──────── SUPPLIED RECORDS

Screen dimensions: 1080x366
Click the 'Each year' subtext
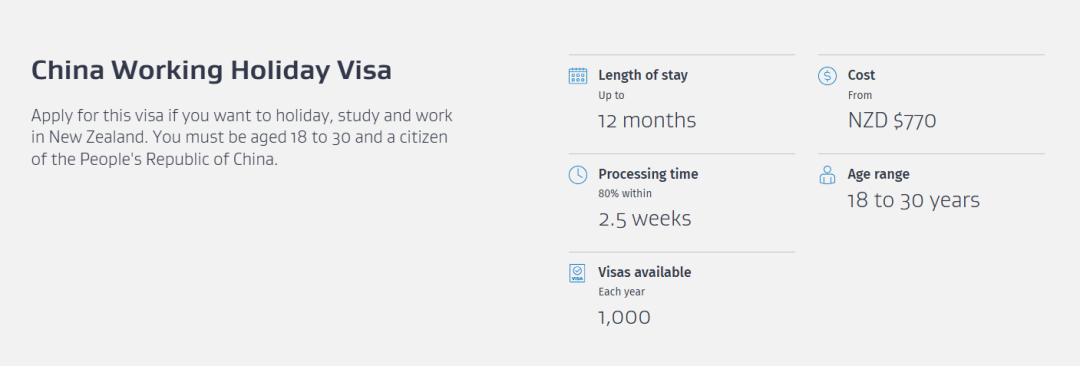(621, 292)
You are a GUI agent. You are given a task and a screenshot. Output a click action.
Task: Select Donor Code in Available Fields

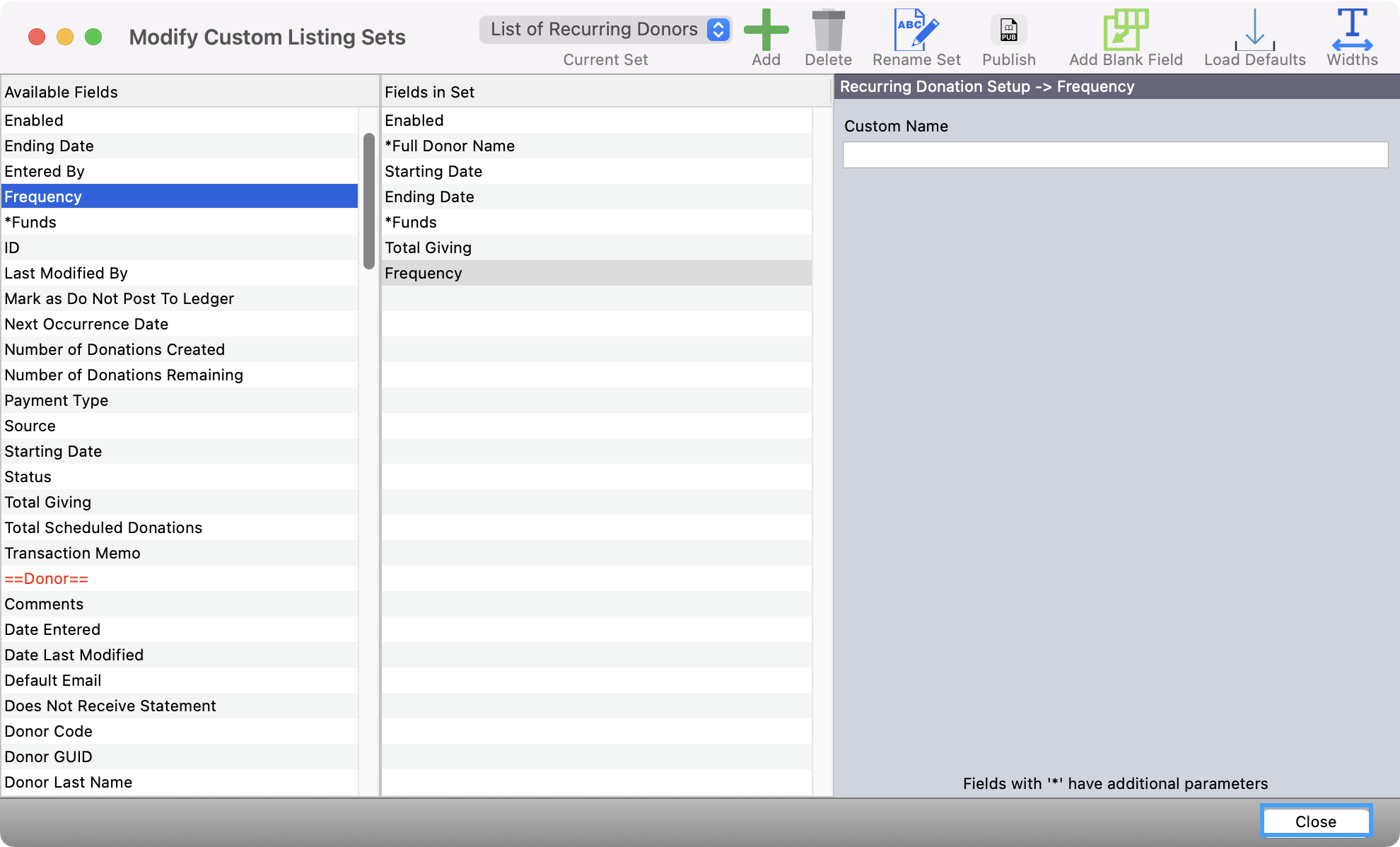(180, 731)
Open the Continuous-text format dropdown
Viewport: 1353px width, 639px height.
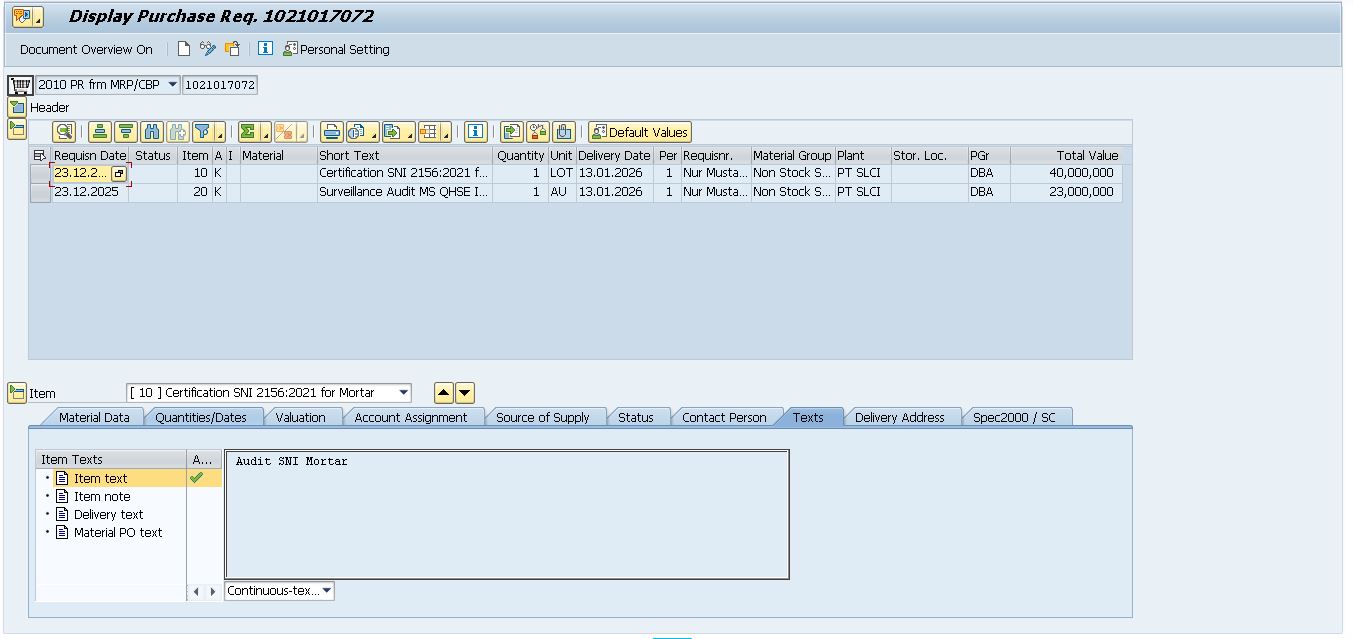point(327,591)
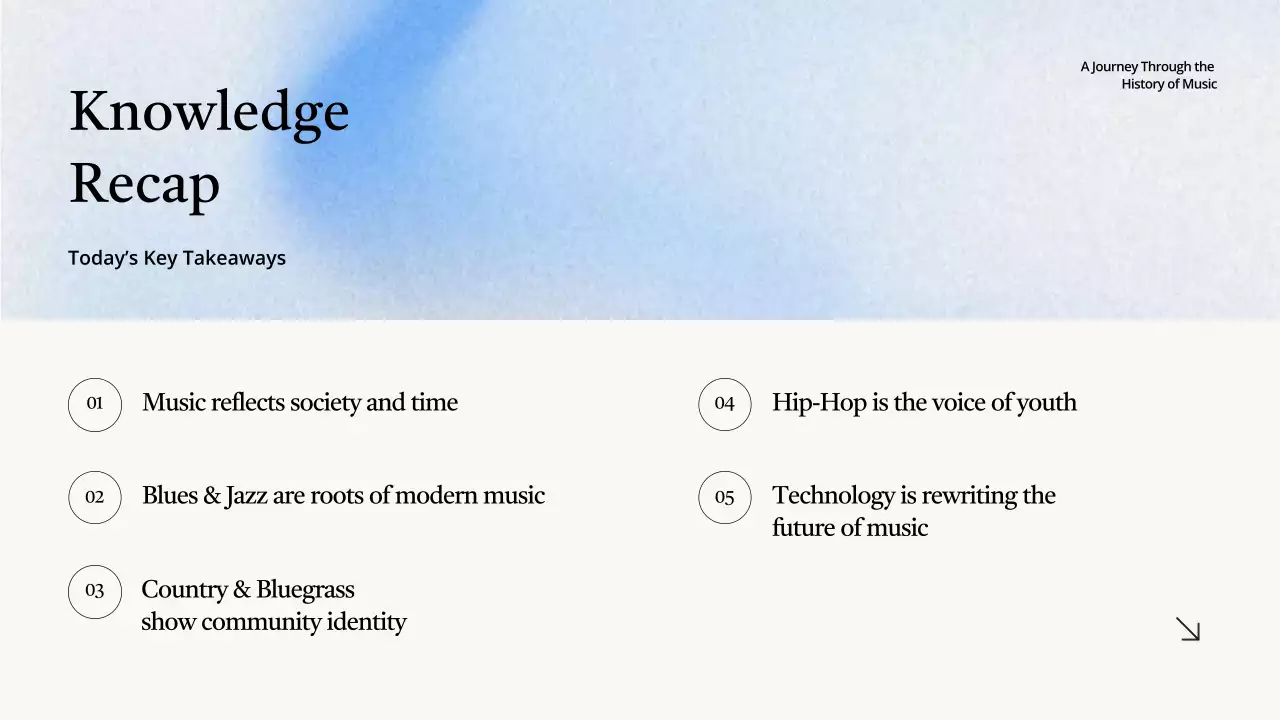Click the "future of music" line
This screenshot has width=1280, height=720.
[x=850, y=528]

────────────────

## PROBLEM DETAILS
Repeat the records word for word, skipping pictures.

## EXERCISE OUTPUT
Screen dimensions: 1080x366
Click the 'Each year' subtext
(621, 292)
You are a GUI agent. You are given a task and a screenshot. Output a click action.
Task: Select Donor Code in Available Fields

(180, 731)
Open the Continuous-text format dropdown
Viewport: 1353px width, 639px height.
point(327,591)
Click the "future of music" line
This screenshot has width=1280, height=720.
[x=850, y=528]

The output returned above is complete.